▸ **Texte extrait**

★ ★ ★ ★

C’est en 1882, un 28 juin, que Louise Michel, la célèbre citoyenne de France, la militante libertaire et syndicaliste, ose affronter Montpellier. Montpellier est alors une ville bien bourgeoise, riche de ses certitudes financières. Les millionnaires s’y comptent en très grand nombre. Il est évident que la venue de ce bout de femme dans ce havre de prospérité ne peut que susciter la colère de la riche société locale.
Le journal catholique et légitimiste, l’Eclair, s’indigne de cette conférence. Ses chroniqueurs s’érigent en défenseur des bonnes mœurs face à cette possédée révolutionnaire. Les conférences que Louise Michel dans la France entière n’ont d’autres buts que de lever de l’argent. Son but est d’aider les ouvriers des raffineries de Paris qui sont en grève. Ainsi chaque place est payante : 50 centimes pour les premières, 25 centimes pour les secondes.
« On dit à (la femme) qu’elle est la beauté ;
à l’autre qu’il est le peuple roi,
puis on les enchaîne et on les traite tous deux en esclaves »
Louise Michel, 1882, Montpellier
Louise Michel harangue le public montpelliérain
Ce 28 juin, dans la salle de la Brasserie du 19ème siècle, boulevard de la Comédie, se presse une foule nombreuse. Le moindre fauteuil, la moindre chaise est réquisitionnée. Tous souhaitent découvrir ce bout de femme qui fait trembler l’Etat français. A ses côtés figurent d’éminentes personnalités, dont le célèbre Stanislas Digeon. Ce dernier est bien connu dans notre région pour y avoir fait ses premiers pas dans la politique.
Avant même l’arrivée de Louise Michel, plusieurs opposants se font entendre. Ils veulent impressionner celle qui représente le sexe faible. C’est voué à l’échec : la passionaria ne se laisse pas facilement impressionner. Elle prend rapidement le dessus sur ces barbus et moustachus qui remplissent la salle. Elle critique avec sa véhémence coutumière le gouvernement et s’attaque au héros de la République, Gambetta, à propos de la guerre de Tunisie et des affaires d’Egypte. La syndicaliste n’épargne pas non plus l’Empire et Napoléon, le troisième. Tous à ses yeux sont les partisans de la guerre financière qui asservissent le peuple…
Elle lance alors au public qu’ «avec le gouvernement actuel, nous n’aurons jamais la liberté, encore moins l’égalité ; on n’aura tout cela que lorsqu’on le prendra de force». Elle appelle à agir comme les «nihilistes» russes qui s’en prennent au pouvoir des Tsars.

★ ★ ★ ★

▸ **Données fournies**
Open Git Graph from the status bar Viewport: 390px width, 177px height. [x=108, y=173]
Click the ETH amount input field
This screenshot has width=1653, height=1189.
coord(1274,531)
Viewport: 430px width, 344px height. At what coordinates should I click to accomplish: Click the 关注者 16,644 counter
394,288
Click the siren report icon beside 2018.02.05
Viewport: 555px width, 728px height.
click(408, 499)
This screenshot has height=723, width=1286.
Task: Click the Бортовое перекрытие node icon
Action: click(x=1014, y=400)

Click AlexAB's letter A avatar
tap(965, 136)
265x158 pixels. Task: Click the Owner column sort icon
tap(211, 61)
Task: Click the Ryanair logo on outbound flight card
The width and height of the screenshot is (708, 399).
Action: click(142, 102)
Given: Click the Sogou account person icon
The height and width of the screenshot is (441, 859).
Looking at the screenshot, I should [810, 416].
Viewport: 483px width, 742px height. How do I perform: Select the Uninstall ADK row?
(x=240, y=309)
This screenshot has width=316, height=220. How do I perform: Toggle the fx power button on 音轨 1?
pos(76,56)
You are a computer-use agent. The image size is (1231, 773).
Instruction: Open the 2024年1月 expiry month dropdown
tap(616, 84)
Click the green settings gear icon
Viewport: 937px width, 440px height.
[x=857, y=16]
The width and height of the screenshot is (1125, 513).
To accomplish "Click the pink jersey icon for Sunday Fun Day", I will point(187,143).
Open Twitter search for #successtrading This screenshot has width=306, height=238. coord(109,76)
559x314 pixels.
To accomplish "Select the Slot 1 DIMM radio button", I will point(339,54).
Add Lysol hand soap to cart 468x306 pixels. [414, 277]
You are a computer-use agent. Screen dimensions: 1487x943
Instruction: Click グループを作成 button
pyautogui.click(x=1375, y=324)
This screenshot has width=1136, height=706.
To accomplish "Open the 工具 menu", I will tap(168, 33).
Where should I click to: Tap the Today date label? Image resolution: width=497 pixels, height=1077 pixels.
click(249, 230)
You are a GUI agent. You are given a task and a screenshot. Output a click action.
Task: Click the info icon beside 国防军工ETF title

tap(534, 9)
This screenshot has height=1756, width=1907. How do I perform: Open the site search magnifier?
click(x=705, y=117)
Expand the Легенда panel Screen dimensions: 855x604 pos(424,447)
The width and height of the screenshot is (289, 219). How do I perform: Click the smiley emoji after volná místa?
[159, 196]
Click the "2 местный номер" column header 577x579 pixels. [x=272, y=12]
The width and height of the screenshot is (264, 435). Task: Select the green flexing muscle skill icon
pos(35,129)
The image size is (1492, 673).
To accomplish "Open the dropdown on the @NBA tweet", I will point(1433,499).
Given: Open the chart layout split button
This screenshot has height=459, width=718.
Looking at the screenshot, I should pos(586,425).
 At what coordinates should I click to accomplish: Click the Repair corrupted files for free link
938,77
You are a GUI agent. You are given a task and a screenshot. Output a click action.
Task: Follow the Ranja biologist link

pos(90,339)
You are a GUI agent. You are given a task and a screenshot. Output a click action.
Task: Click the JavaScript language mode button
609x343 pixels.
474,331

★ ★ ★ ★

▸ **Objectif A**
Indiquez si chacune des affirmations suivantes concorde avec le texte extrait, en répondant par oui ou non et en citant à l’identique les mots décisifs du texte.
(i) La conférence se tient dans la salle de la Brasserie du 19ème siècle, boulevard de la Comédie.
(ii) Les premières places coûtent 25 centimes.
(iii) L’Eclair est un journal républicain.
▸ **Objectif B**
Répondez aux questions suivantes à partir du texte extrait.
(i) Quelle personnalité célèbre figure aux côtés de Louise Michel ?
(ii) Quels ouvriers ses conférences visent-elles à aider ?
(iii) À propos de quoi Louise Michel s’attaque-t-elle à Gambetta ?
▸ **Objectif C**
Reproduisez fidèlement le passage du texte extrait compris entre "C’est en 1882, un" et "pour les secondes.", bornes incluses.

▸ **Réponse attendue A**
(i) Oui : « dans la salle de la Brasserie du 19ème siècle, boulevard de la Comédie, se presse une foule nombreuse ».
(ii) Non : « 50 centimes pour les premières, 25 centimes pour les secondes ».
(iii) Non : « Le journal catholique et légitimiste, l’Eclair ».

▸ **Réponse attendue B**
(i) Stanislas Digeon.
(ii) Les ouvriers des raffineries de Paris qui sont en grève.
(iii) À propos de la guerre de Tunisie et des affaires d’Egypte.

▸ **Réponse attendue C**
C’est en 1882, un 28 juin, que Louise Michel, la célèbre citoyenne de France, la militante libertaire et syndicaliste, ose affronter Montpellier. Montpellier est alors une ville bien bourgeoise, riche de ses certitudes financières. Les millionnaires s’y comptent en très grand nombre. Il est évident que la venue de ce bout de femme dans ce havre de prospérité ne peut que susciter la colère de la riche société locale.
Le journal catholique et légitimiste, l’Eclair, s’indigne de cette conférence. Ses chroniqueurs s’érigent en défenseur des bonnes mœurs face à cette possédée révolutionnaire. Les conférences que Louise Michel dans la France entière n’ont d’autres buts que de lever de l’argent. Son but est d’aider les ouvriers des raffineries de Paris qui sont en grève. Ainsi chaque place est payante : 50 centimes pour les premières, 25 centimes pour les secondes.